------ Input data
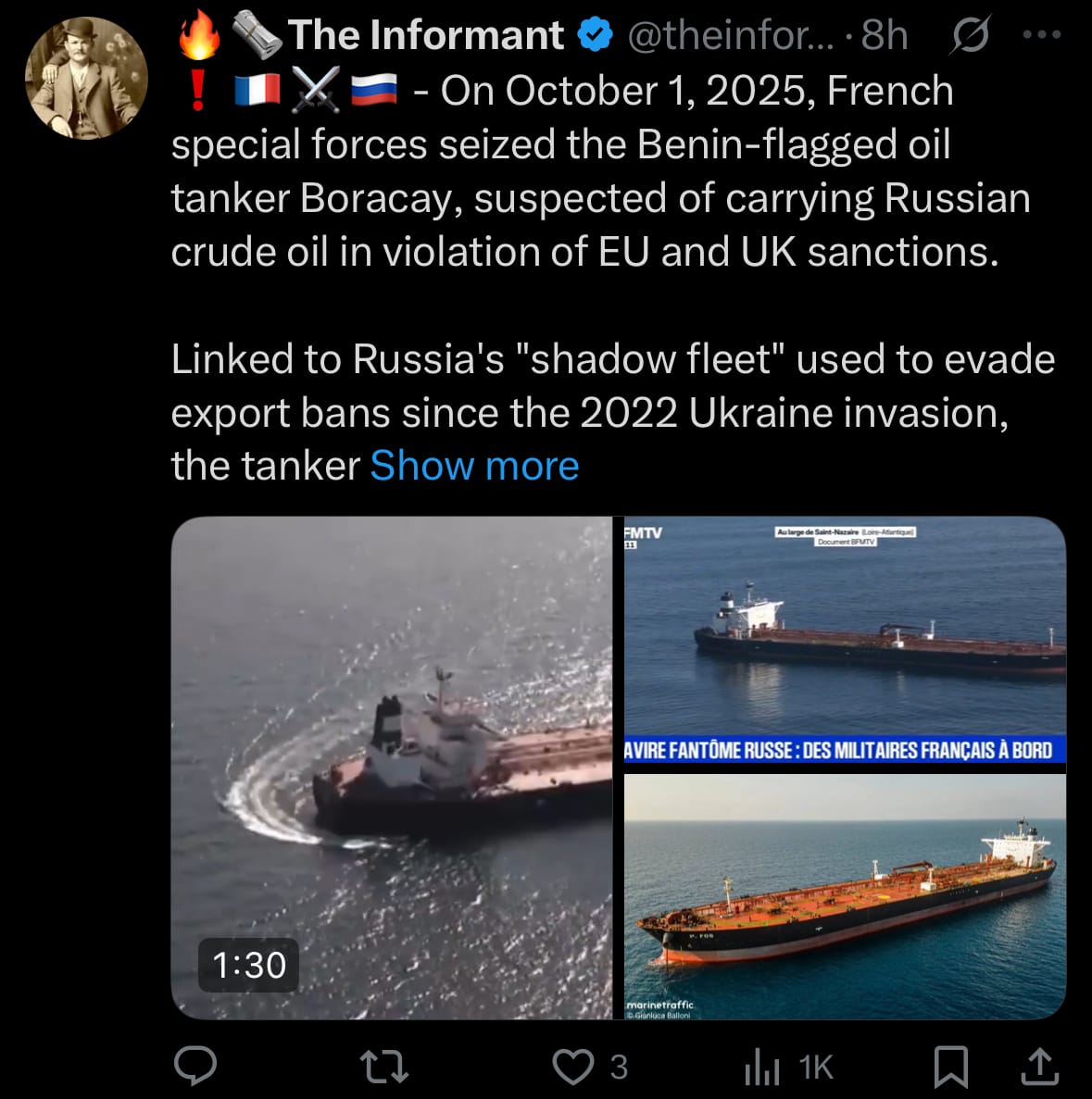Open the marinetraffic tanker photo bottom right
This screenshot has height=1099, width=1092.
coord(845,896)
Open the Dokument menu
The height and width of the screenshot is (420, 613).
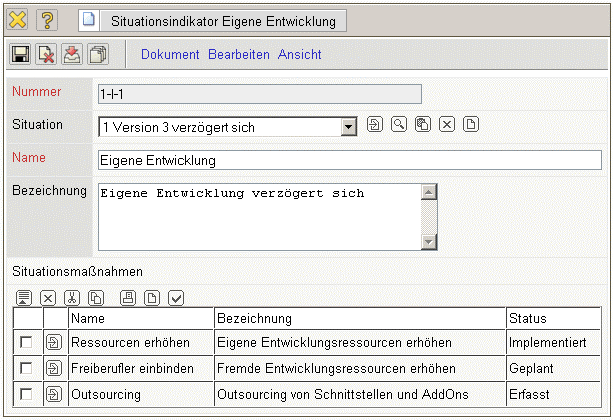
------------
------ Input data
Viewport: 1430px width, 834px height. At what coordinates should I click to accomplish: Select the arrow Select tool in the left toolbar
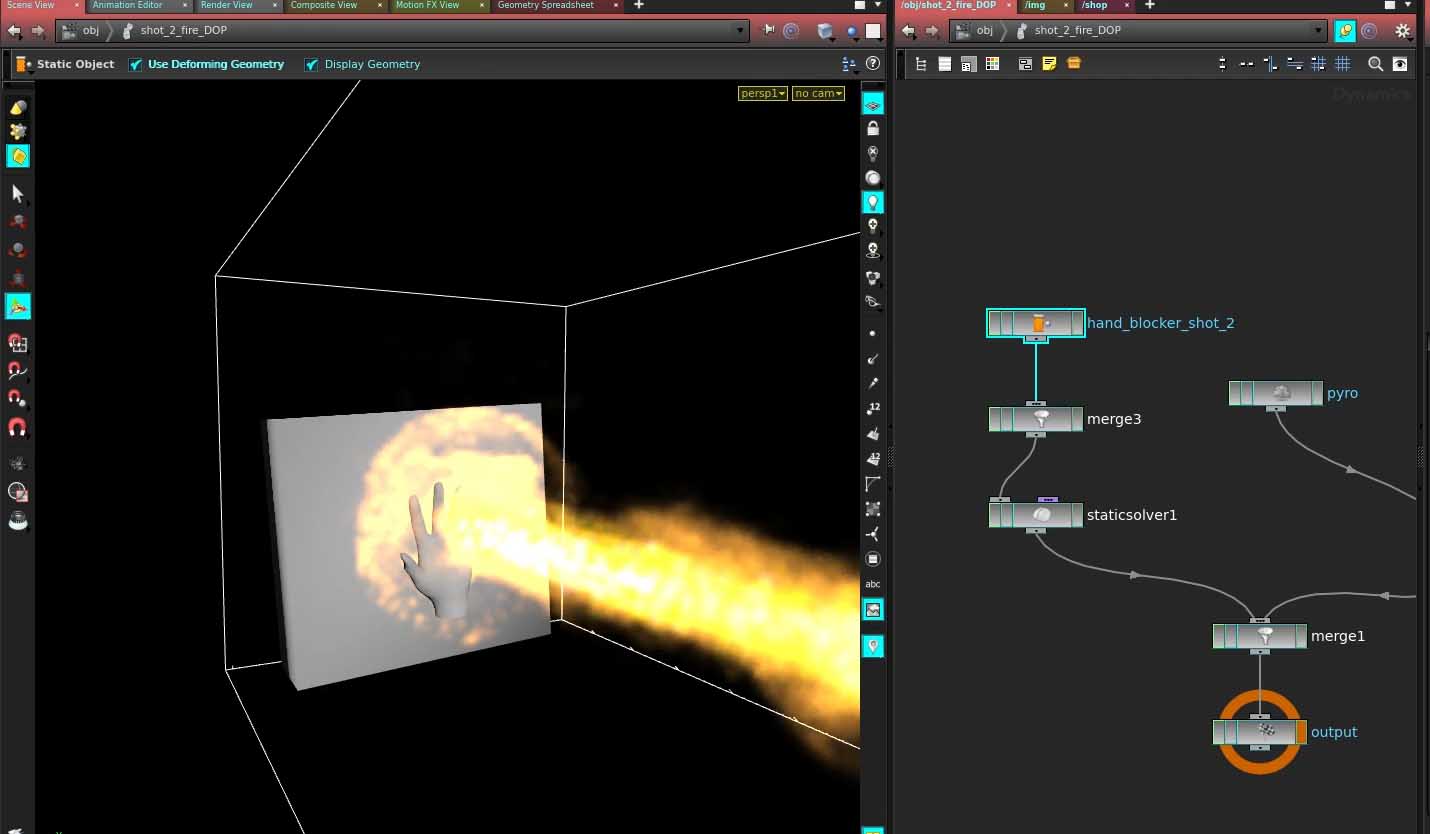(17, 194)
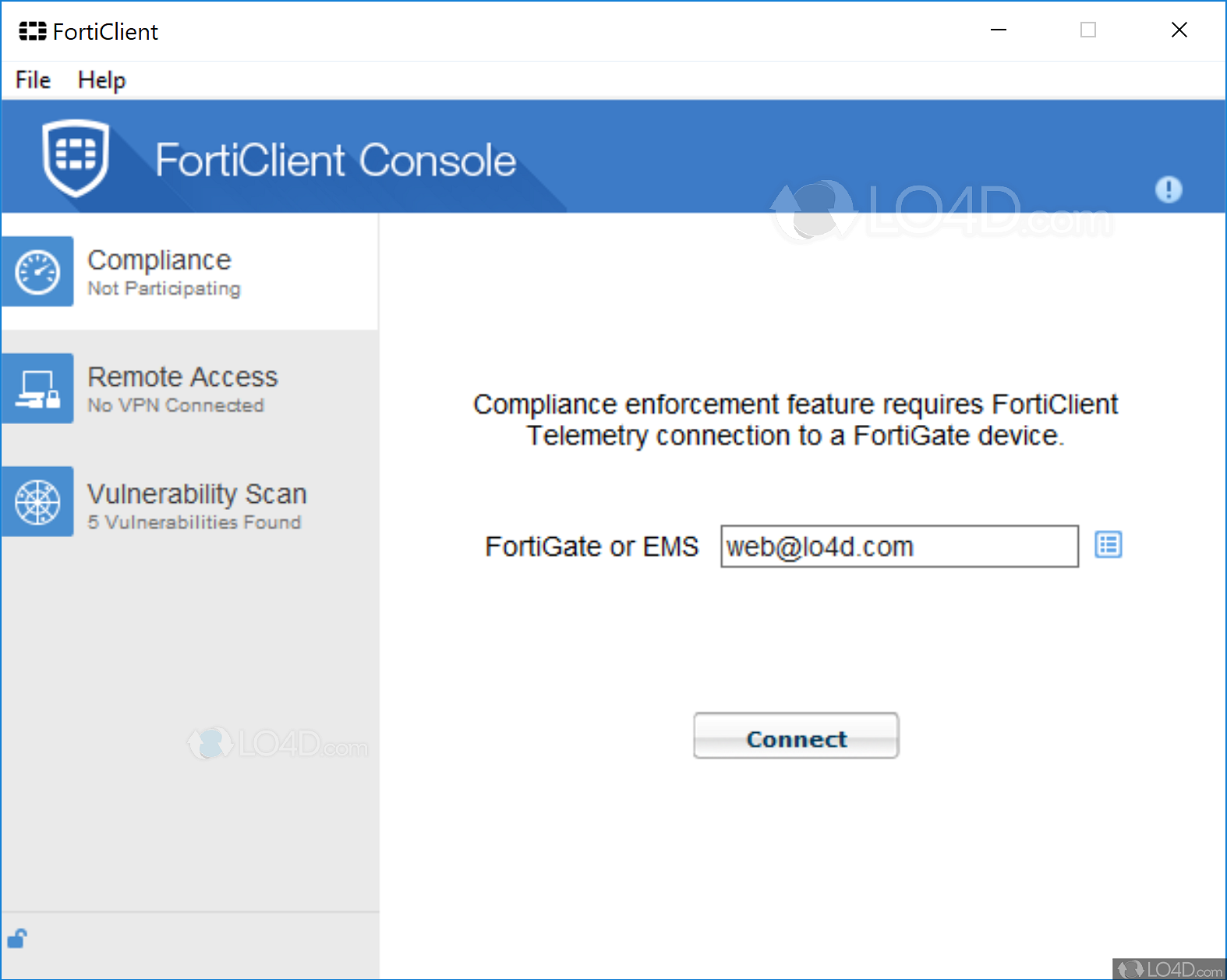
------------
## Problem details
Restate word for word the entries above from the line with "Open the Dokument menu" through the line with "The height and", inclusive, leaving out everything else.

## Response to the exercise
Open the Dokument menu
The height and width of the screenshot is (420, 613).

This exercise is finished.